Task to carry out: Set down each line from the line holding "Image resolution: width=1152" to the last line of the entries below, exactly, with both ends included and without pictures.

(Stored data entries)

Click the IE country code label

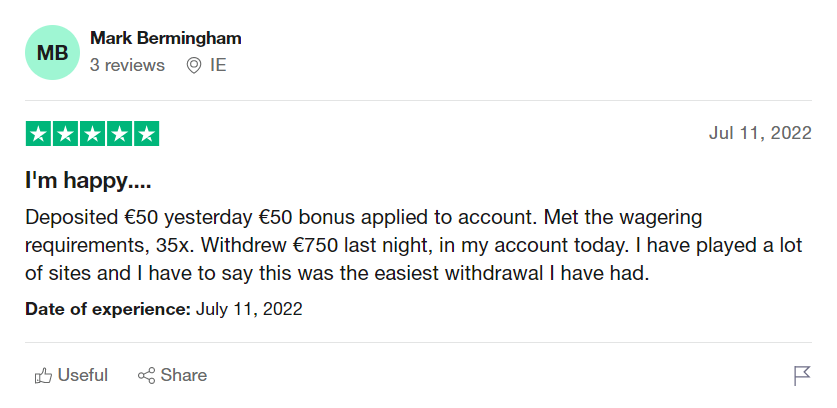(x=218, y=65)
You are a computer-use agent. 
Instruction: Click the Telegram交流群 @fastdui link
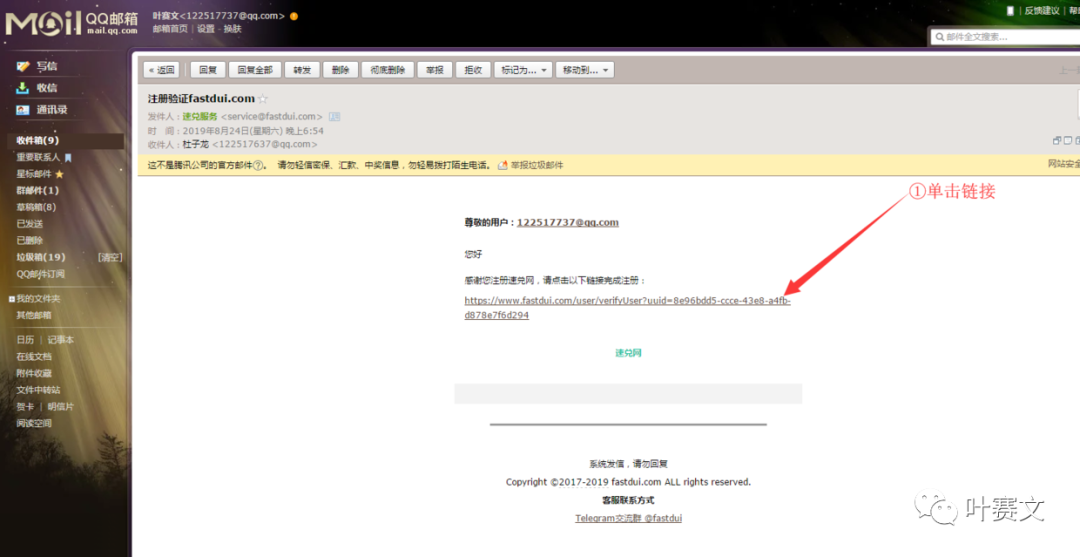pos(628,518)
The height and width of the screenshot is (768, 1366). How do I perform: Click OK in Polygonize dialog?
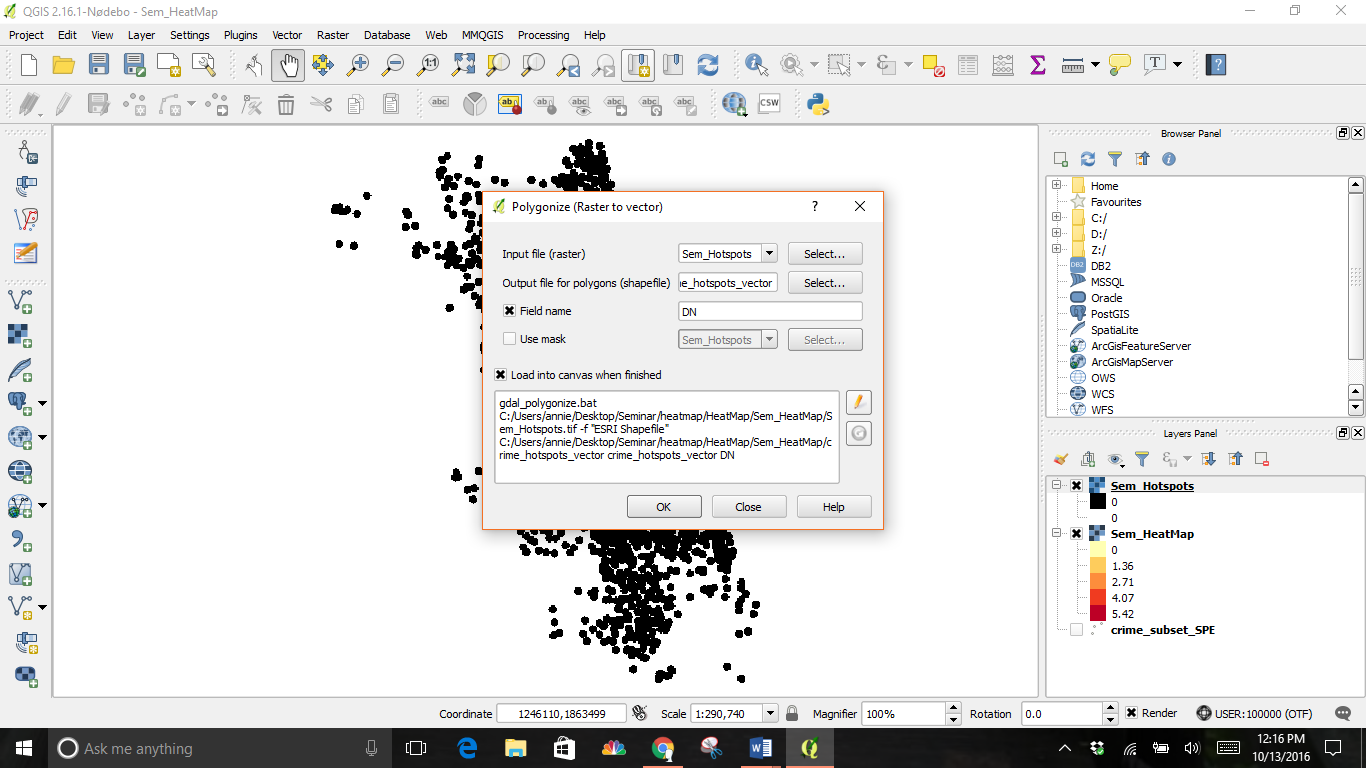[663, 507]
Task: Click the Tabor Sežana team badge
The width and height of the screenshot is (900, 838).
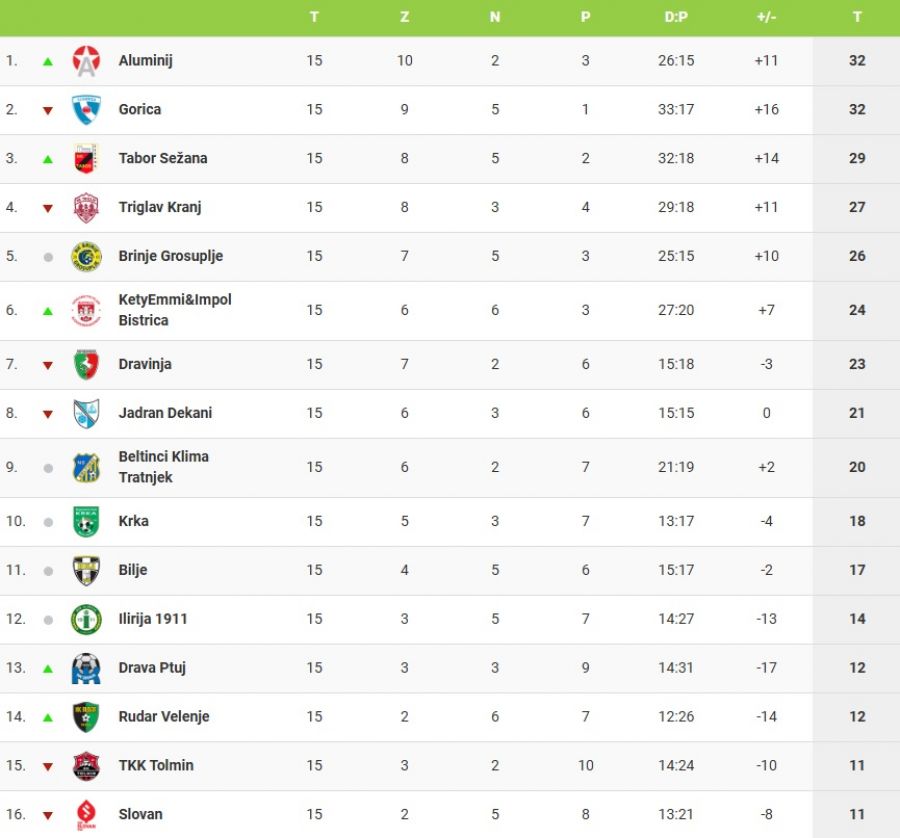Action: pos(87,158)
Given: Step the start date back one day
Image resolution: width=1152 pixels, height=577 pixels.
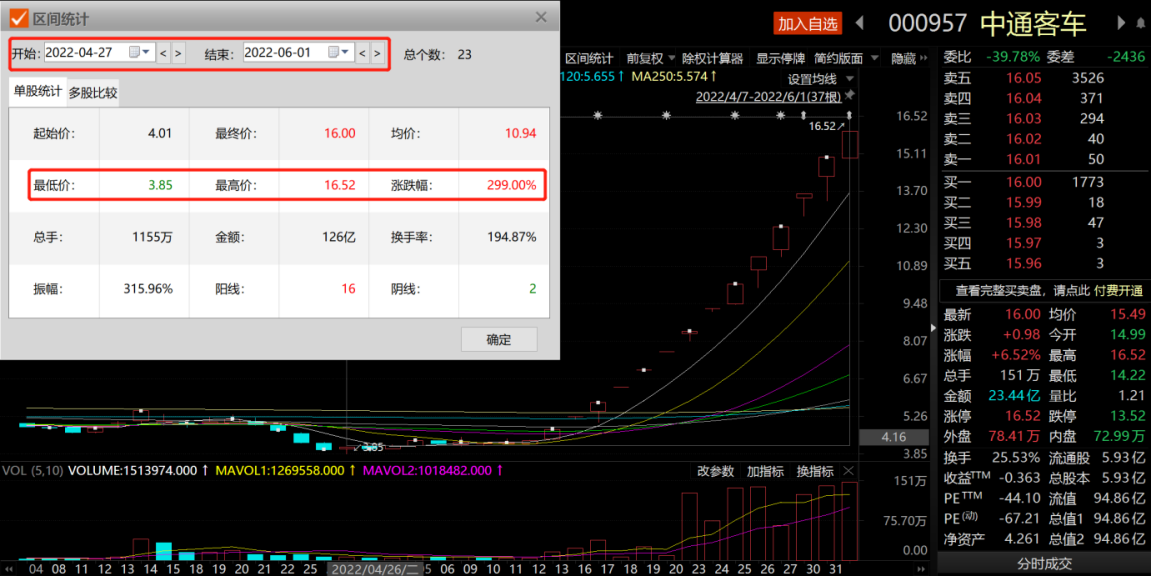Looking at the screenshot, I should tap(164, 53).
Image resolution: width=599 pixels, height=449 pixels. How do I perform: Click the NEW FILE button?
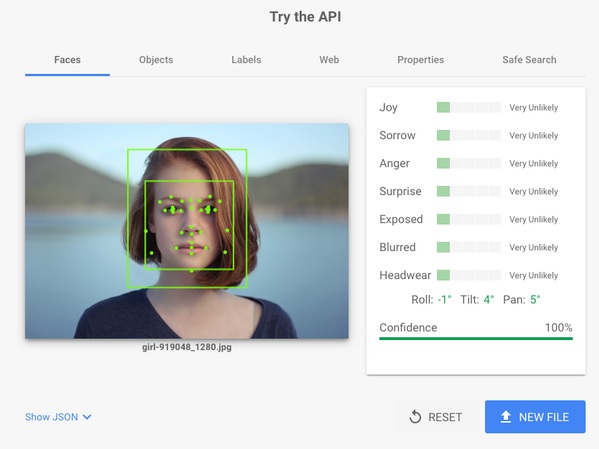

Task output:
Image resolution: width=1152 pixels, height=577 pixels.
Looking at the screenshot, I should tap(164, 53).
Image resolution: width=599 pixels, height=449 pixels. How do I perform: Click the NEW FILE button?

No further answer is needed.